#!/usr/bin/env bash
CHANGED_FILES=`git diff --name-only master src/`
for CHANGED_FILE in $CHANGED_FILES; do
echo ../$CHANGED_FILE
done
Ordinarily, this works fine but for some branches, Travis doesn’t recognize master and fails with this:
fatal: ambiguous argument ‘master’: unknown revision or path not in the working tree.
Use ‘–’ to separate paths from revisions, like this:
‘git […] – […]’
Is master (the target branch) not guaranteed to exist? Is a repository not necessarily cloned by the time items under env are set?
Is there a configuration step to ensure a clone that contains the target branch to diff against is performed?
Not that I’m aware of, but of course you can run any commands in .travis.yml or in your script, including a git fetch to
(preferably shallow) fetch the master branch.
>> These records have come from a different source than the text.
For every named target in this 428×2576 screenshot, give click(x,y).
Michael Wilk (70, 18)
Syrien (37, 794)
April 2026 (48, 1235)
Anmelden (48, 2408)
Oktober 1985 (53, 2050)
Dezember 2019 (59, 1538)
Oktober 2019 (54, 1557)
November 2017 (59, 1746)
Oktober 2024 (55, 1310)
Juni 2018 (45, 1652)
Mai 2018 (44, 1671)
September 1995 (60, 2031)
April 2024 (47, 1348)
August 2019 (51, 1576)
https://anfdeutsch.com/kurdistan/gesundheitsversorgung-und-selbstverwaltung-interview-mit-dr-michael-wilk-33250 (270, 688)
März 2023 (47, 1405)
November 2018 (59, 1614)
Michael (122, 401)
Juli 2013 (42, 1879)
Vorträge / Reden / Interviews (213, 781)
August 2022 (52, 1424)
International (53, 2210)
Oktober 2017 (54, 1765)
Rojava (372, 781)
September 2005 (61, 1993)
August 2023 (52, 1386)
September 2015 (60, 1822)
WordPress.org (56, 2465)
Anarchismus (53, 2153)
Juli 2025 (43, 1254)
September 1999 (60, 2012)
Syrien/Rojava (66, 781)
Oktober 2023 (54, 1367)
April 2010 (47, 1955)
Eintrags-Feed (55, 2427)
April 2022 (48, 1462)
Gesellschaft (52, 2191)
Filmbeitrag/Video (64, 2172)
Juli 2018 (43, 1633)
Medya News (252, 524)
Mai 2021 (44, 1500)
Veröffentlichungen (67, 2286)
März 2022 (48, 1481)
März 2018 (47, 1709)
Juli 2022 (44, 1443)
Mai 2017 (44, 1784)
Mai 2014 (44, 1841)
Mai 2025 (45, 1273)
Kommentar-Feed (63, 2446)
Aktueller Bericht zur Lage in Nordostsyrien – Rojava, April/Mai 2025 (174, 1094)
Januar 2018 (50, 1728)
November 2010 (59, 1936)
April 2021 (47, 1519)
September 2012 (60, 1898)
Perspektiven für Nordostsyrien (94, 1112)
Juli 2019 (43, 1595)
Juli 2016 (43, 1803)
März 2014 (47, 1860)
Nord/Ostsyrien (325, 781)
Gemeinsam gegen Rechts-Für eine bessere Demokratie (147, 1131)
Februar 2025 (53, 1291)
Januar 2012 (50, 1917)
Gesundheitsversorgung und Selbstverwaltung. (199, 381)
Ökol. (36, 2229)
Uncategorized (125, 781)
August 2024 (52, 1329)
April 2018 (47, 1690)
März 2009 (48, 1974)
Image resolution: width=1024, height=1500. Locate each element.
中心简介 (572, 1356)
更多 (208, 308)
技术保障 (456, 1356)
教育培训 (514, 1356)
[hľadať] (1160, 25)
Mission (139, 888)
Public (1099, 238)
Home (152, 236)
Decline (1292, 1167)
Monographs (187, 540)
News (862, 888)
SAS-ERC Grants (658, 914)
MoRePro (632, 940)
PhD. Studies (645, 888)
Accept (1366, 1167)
Have you tried reproducing this issue with a fresh clone locally?
I have and have not been able to recreate this error locally. master exists and git diff --name-only master src/ in my feature branch correct report the file-paths that have changed.
The output of the above command should be visible in the job’s log,
and should look like this:
git fetch
From https://github.com/....
* [new branch] master -> origin/master
So while it does fetch the remote’s master branch, it does not
create a master branch in the local repository, but stores it under refs/remotes/origin/master, because that’s what the previous git remote ... command told it to do.
You could either:
Leave your before_script as is, and update your other script to
diff against origin/master instead.
Update your before_script to run git fetch --depth=50 origin refs/heads/master:refs/heads/master.